It would be foolhardy in the extreme to curb the production of beef in a country where we produce in an extensive grass-based system, according to Cormac Healy of Meat Industry Ireland (MII).
The IBEC body made the statement regarding the COP21 Climate Change negotiations.
Healy, the Director of MII, said that Ireland is far more efficient and sustainable than elsewhere in the world at beef production.
“Irish beef, for example, has the fifth lowest carbon footprint in Europe and is far more sustainable than beef production in South America.
MII strongly supports the views expressed by An Taoiseach, Enda Kenny, at COP 21 in Paris this week in describing the progressive steps being taken to play our part in meeting the challenge of climate change and to further improve the efficiency and sustainability of agriculture and food production in Ireland.
“Ireland’s grass-based production system has unique natural advantages for farming in an environmentally friendly way and we have responsibly faced up to the challenges of addressing agricultural emissions and preserving the natural environment.
A range of programmes are in place aimed at reducing and mitigating emissions, while protecting water quality and biodiversity.
“The meat industry strongly supports the argument that environmental protection, economic competitiveness and food security should not be disentangled; instead they should be seen as complementary policies each fulfilling important goals, being mutually dependent rather than being mutually exclusive.
“While industry fully understands that a high proportion of greenhouse gas emissions are accounted for by agriculture, this is due on the one hand to the major role that agriculture has in our national economy and on the other hand to the absence of traditional heavy industry in Ireland,” he said.
Healy said that Ireland’s agri-food sector remains very sustainable compared to food production in many other parts of the world.
The meat sector alone supports over 100,000 jobs across farming and processing in rural Ireland and accounts for some €3.5 billion in export earnings annually.
“Irish agriculture is playing its part; Ireland is adopting the latest in science and technology; beef genomics for example.
“The meat sector is also committed to the Origin Green initiative, an independently verified, national scale sustainability programme,” he said.
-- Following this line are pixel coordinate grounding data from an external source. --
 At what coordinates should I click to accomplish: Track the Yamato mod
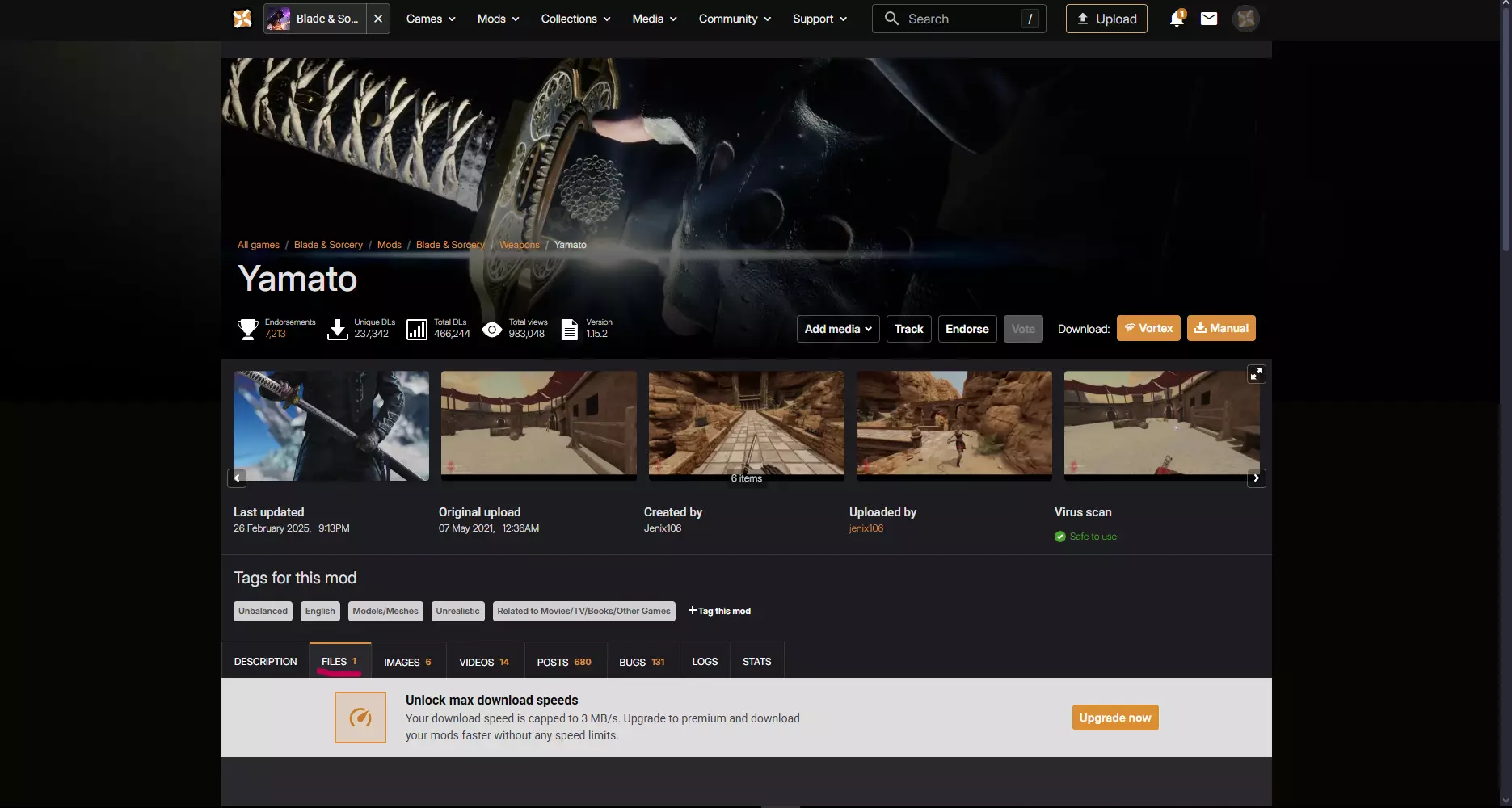pyautogui.click(x=908, y=329)
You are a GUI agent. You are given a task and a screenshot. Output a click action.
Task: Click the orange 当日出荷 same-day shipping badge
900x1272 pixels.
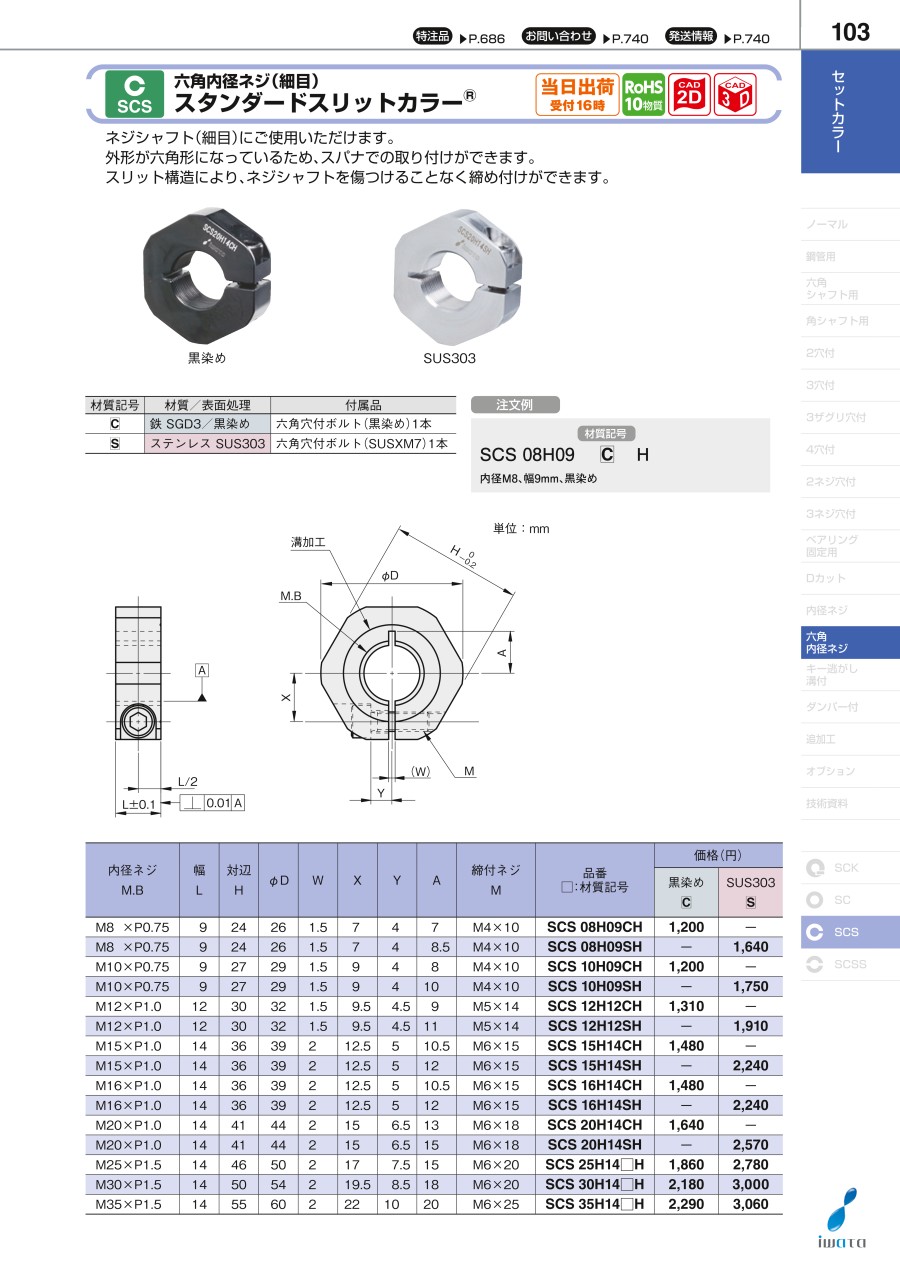click(577, 96)
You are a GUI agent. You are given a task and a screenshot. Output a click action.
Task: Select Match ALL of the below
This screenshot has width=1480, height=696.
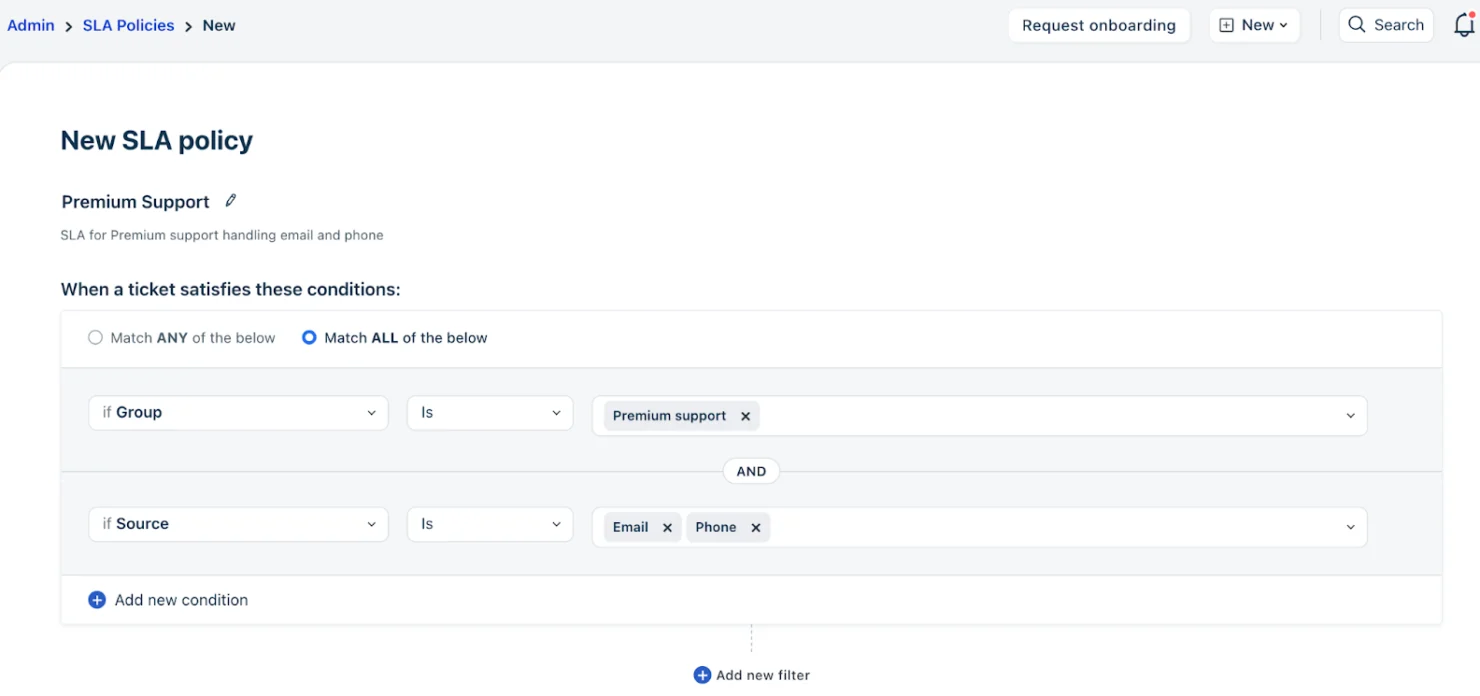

Healy added that we must not forget that food is an internationally traded commodity and, like climate change, food security will remain a major global challenge into the future.
“With an inexorable and rapidly growing world population is it not equally important that food should continue to be produced from areas where it is produced most efficiently and where there is a proven track record of sustainable production matched by verifiable reductions in the carbon footprint?”
Healy quoted The World Bank saying that: “if every cow was as good as the top 10% produced in Ireland we would have one-third less methane emissions on the planet.”